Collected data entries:
Start of Block

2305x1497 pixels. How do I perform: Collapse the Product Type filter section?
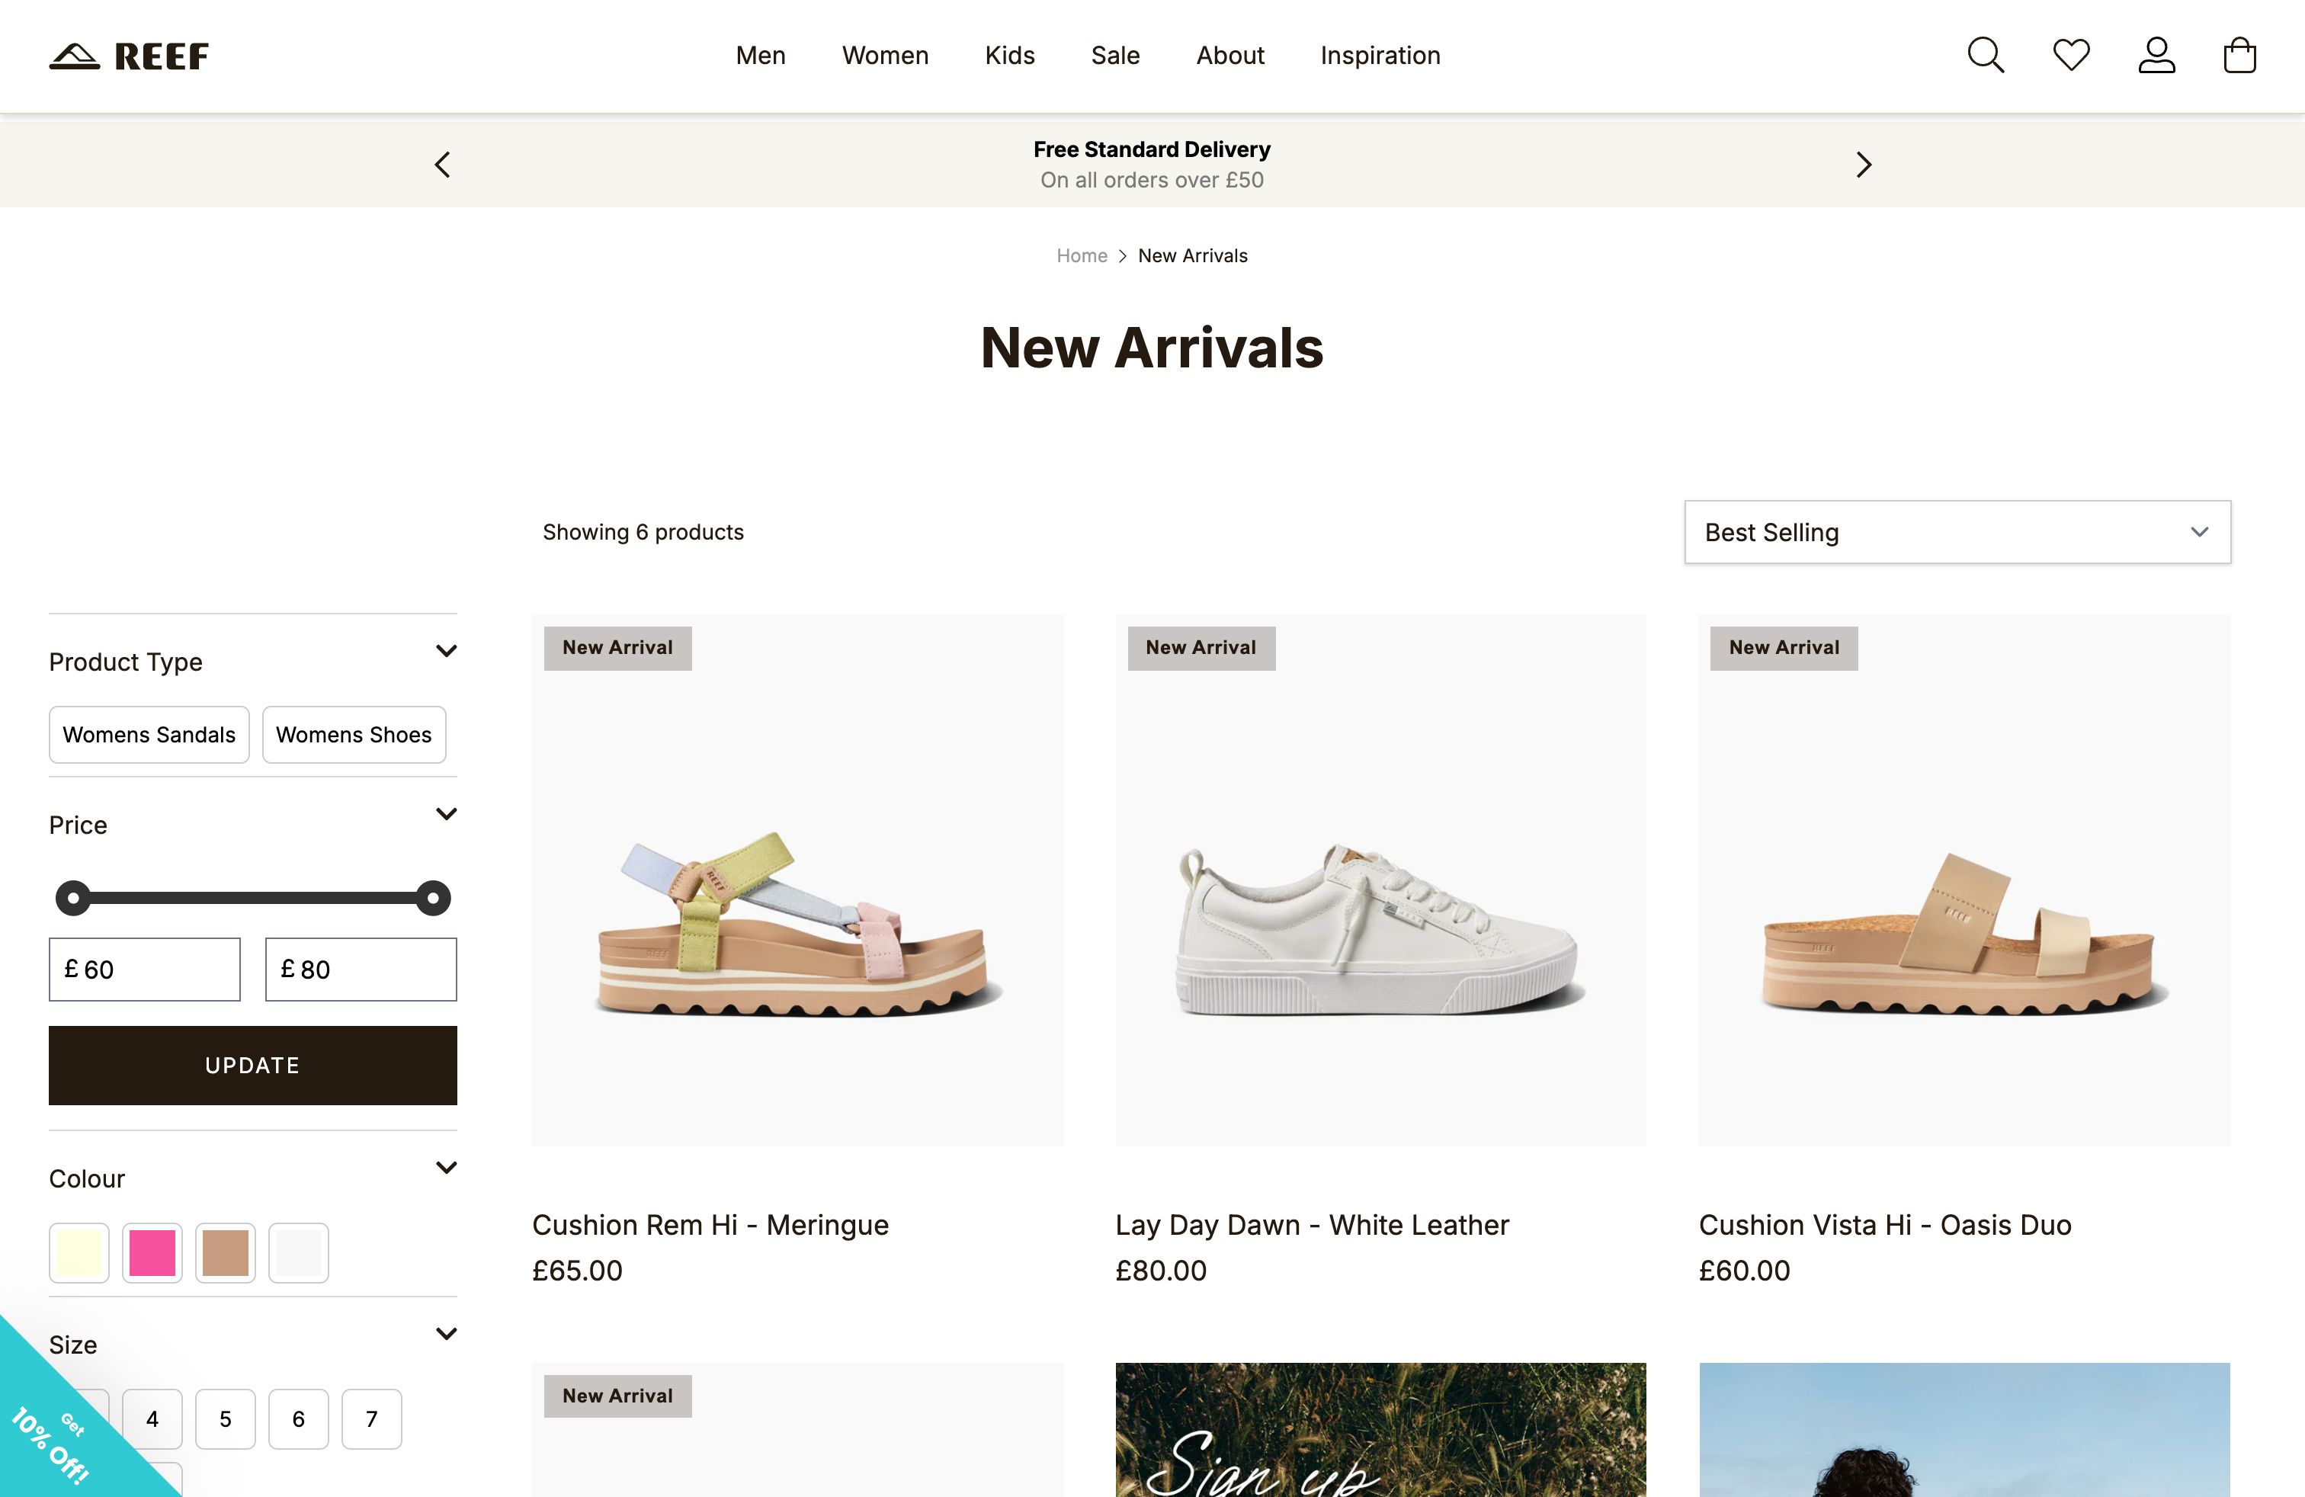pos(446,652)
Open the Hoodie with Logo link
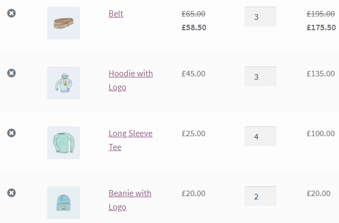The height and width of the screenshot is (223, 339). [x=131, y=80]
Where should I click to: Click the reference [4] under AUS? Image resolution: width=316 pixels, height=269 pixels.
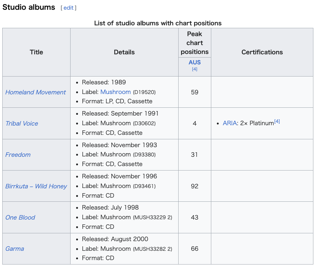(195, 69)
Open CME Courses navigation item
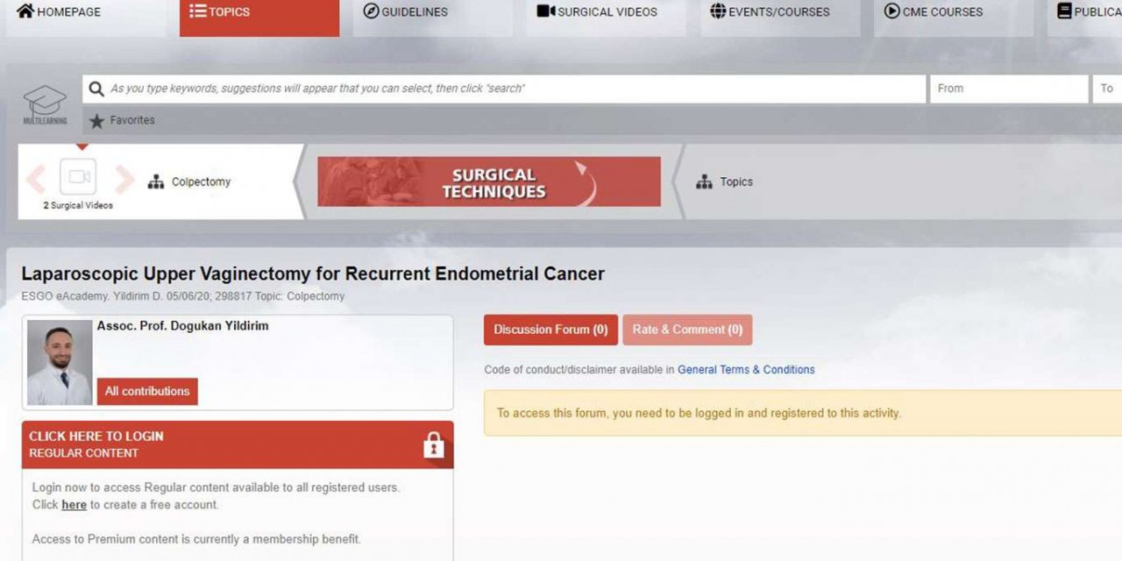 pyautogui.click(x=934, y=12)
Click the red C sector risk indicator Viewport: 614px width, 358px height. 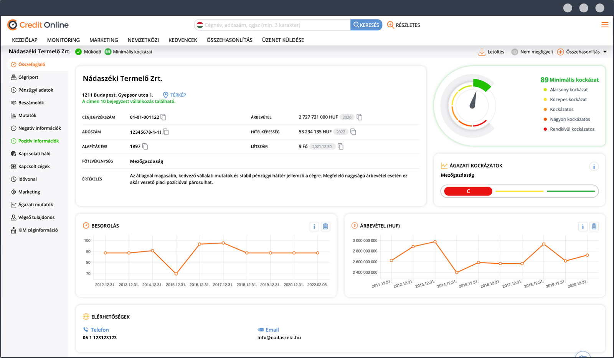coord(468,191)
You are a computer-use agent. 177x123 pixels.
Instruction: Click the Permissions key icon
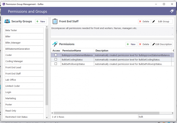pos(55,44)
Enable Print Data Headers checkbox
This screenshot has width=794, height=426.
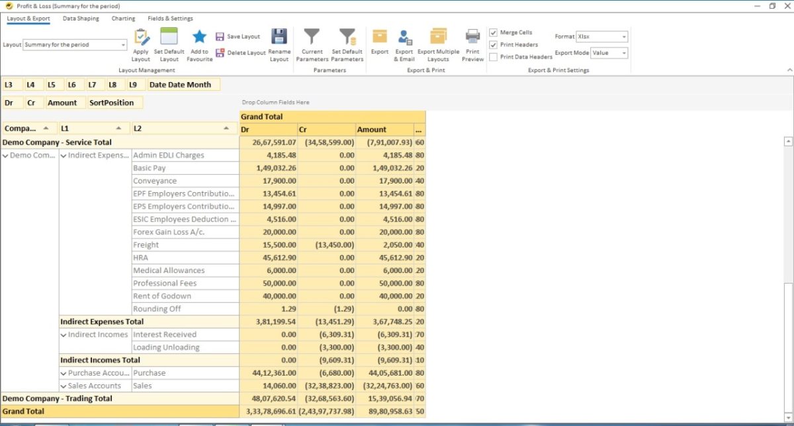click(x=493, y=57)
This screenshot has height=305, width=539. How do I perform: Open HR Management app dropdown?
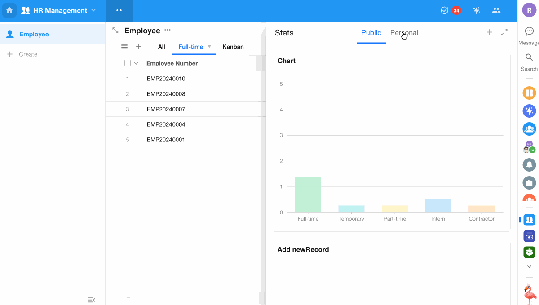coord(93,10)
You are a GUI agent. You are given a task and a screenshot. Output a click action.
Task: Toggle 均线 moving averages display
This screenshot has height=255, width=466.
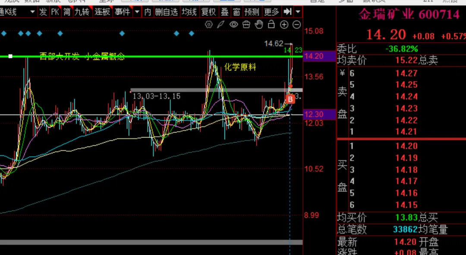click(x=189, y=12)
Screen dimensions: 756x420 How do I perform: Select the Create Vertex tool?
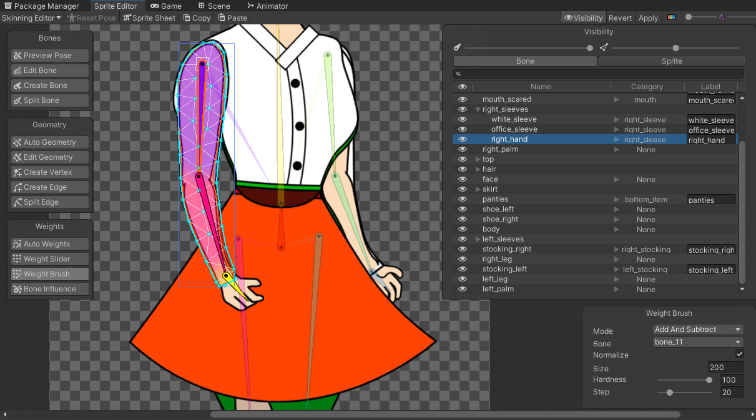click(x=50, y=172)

End of Block

ABOUT THIS TASK.
Only the lines that contain the string "agent" are to be copied from the records.

THE COMPLETED TASK.
You are a computer-use agent. 177x123 pixels.
You are a GUI agent. You are given a task and a screenshot. Output a click action.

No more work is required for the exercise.